Among ancestral Europeans, this selection pressure may have caused a proliferation of new hair and eye colors to the detriment of our species norm of black hair and brown eyes. The selection was partly for novel colors. A rare color engages visual attention for a longer time than does a more common color (Brockmole & Boot, 2009). It may be that color rarity stimulates a mental algorithm that scans the visual environment for new or unusual objects.

In addition to color novelty, there also seems to have been selection for color brightness. Hair is carrot-red but not burgundy red. Eyes are light blue but not navy blue.
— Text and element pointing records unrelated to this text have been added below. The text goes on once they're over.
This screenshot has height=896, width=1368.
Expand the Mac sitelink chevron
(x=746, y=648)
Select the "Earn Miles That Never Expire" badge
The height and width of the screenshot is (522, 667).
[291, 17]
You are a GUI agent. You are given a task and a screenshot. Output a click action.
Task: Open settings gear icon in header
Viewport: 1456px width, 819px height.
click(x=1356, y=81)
Maan and Cummings (2009) argue that brighter colors have a stronger impact because they deliver a stronger signal that is more readily learned and retained in memory.
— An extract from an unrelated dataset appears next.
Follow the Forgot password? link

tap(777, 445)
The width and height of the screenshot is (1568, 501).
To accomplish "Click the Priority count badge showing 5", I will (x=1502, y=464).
In a mate market already saturated with high-quality females, these eye-catching characteristics—color novelty and color brightness—may have made the difference between success and failure in finding a mate.

Other evidence for unusually strong sexual selection of European women

Hair and eye color polymorphism coincide geographically with other unusual physical traits. There is, for instance, the extreme whitening of the skin, which we do not see in other human populations at similar latitudes and which may have been driven by male targeting of lighter skin as a female-specific characteristic.

There also seems to have been selection to accentuate female-specific traits. Women of European descent have wider hips, narrower waists, and thicker deposition of subcutaneous fat than do women of other geographic origins (Hrdlička, 1898; Meredith & Spurgeon, 1980; Nelson & Nelson, 1986). Even before birth, Euro-American fetuses show significantly more sexual dimorphism than do African-American fetuses (Choi & Trotter, 1970).

In the same vein, Liberton (2009) has found that face shape differentiated between Europeans and sub-Saharan Africans in part through a selective force that has acted primarily on women, and not on both sexes. This too would be consistent with the selection pressure that seems to have diversified European hair and eye color.

References

Brockmole, J.R. & W.R. Boot. (2009). Should I stay or should I go? Attentional disengagement from visually unique and unexpected items at fixation, Journal of Experimental Psychology, 35, 808-815.

Choi, S.C., & Trotter, M. A. (1970). Statistical study of the multivariate structure and race‑sex differences of American White and Negro fetal skeletons. American Journal of Physical Anthropology, 33, 307‑312.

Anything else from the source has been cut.